BOSTON (AP) - With efforts to repeal Massachusetts’ casino law underway, MGM Resorts International has asked state regulators to delay the collection of casino fees from the company even as it prepares to become the state’s first licensed casino operator.
MGM Springfield President Michael Mathis said on Thursday that the Las Vegas-based company risks losing about $200 million in fees, deposits and other payments if a referendum to repeal the state’s 2011 casino law is put before voters in November and passes.
“No corporation should be expected to subject itself to such risk,” Mathias said in a letter to the state Gaming Commission.
He said the commission could award the casino license for the state’s western region by June, as is now anticipated. But Mathis suggested the commission hold off on going forward with the process - which would, among other things, trigger the payment of an $85 million state licensing fee - until the repeal effort plays out.
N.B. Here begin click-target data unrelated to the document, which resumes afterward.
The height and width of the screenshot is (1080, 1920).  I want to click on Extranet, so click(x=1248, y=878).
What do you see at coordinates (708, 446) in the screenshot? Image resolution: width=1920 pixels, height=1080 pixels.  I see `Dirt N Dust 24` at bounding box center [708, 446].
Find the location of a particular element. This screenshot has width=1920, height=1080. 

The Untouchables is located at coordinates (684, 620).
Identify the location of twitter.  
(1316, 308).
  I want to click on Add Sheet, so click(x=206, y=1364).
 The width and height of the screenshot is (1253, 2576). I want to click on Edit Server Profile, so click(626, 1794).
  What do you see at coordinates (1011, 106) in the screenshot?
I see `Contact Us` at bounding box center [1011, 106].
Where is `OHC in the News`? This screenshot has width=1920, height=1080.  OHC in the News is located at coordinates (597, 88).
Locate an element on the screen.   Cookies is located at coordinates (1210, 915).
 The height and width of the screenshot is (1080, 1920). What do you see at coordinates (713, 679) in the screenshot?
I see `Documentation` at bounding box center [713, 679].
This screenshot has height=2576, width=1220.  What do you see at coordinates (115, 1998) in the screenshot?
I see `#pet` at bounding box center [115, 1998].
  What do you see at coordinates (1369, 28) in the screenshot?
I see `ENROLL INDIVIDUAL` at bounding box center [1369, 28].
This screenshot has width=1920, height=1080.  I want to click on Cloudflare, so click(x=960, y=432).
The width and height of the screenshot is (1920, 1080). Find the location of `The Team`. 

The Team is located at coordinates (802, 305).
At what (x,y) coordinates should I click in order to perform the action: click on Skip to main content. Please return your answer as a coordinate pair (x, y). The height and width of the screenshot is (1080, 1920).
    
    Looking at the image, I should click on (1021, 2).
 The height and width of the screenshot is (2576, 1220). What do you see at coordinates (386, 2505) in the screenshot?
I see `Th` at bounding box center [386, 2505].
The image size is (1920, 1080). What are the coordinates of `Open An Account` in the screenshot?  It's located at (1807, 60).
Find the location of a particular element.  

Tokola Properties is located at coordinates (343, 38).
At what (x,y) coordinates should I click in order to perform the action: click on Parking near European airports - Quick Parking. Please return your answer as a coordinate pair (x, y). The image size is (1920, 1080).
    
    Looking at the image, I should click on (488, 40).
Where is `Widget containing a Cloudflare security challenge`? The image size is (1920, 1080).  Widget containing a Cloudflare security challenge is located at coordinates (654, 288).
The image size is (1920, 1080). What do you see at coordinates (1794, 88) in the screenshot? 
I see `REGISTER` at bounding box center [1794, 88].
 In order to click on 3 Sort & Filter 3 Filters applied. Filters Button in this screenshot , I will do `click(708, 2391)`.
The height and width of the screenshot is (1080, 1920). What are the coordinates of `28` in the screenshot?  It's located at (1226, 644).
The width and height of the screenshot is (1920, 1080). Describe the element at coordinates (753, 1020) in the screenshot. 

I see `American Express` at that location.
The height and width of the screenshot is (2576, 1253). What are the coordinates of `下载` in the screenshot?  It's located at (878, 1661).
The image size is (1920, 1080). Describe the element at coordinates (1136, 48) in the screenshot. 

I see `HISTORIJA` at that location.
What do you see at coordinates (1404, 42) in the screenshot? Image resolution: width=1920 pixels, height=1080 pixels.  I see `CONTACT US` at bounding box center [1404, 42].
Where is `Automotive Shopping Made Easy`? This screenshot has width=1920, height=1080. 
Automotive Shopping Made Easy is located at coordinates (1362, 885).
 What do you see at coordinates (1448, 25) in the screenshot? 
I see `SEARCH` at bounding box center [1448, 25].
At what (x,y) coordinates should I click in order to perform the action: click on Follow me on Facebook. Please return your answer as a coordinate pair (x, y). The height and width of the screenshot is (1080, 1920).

The proposed ballot question is pending before the Massachusetts Supreme Judicial Court. Oral arguments are set for May 5, and the court is expected to rule by July.
“Repeal the Casino Deal,” the group pushing for the anti-casino referendum, said MGM’s request signals that the “landscape for casinos has shifted” in Massachusetts.
“The $85 million application fee isn’t much to a company which earned nearly $1 billion off the backs of its customers last year,” John Ribeiro, the group’s chairman, said in a statement. “But it is telling that our grassroots movement has made them blink about this bad bet.”
Delaying MGM’s licensing payments would affect state finances, at least in the short run.
The state budget for the fiscal year ending June 30 anticipated $195 million in casino-related licensing fees, including $25 million from a slots parlor and $85 million for two new casino licenses, one in eastern Massachusetts and another in western Massachusetts.
The state has received a $25 million licensing fee for a recently licensed slots parlor in Plainville and had hoped for payment of the $85 million licensing fee for the western Massachusetts casino by June 30.
Officials had already assumed the state would not see the eastern region casino’s licensing fee by the close of the fiscal year. That process has been delayed by Boston Mayor Martin Walsh’s bid to get the city designated as a host community for casinos proposed in Everett by Wynn Resorts and in Revere by Mohegan Sun. The host-community status allows for citywide referendums on the proposals.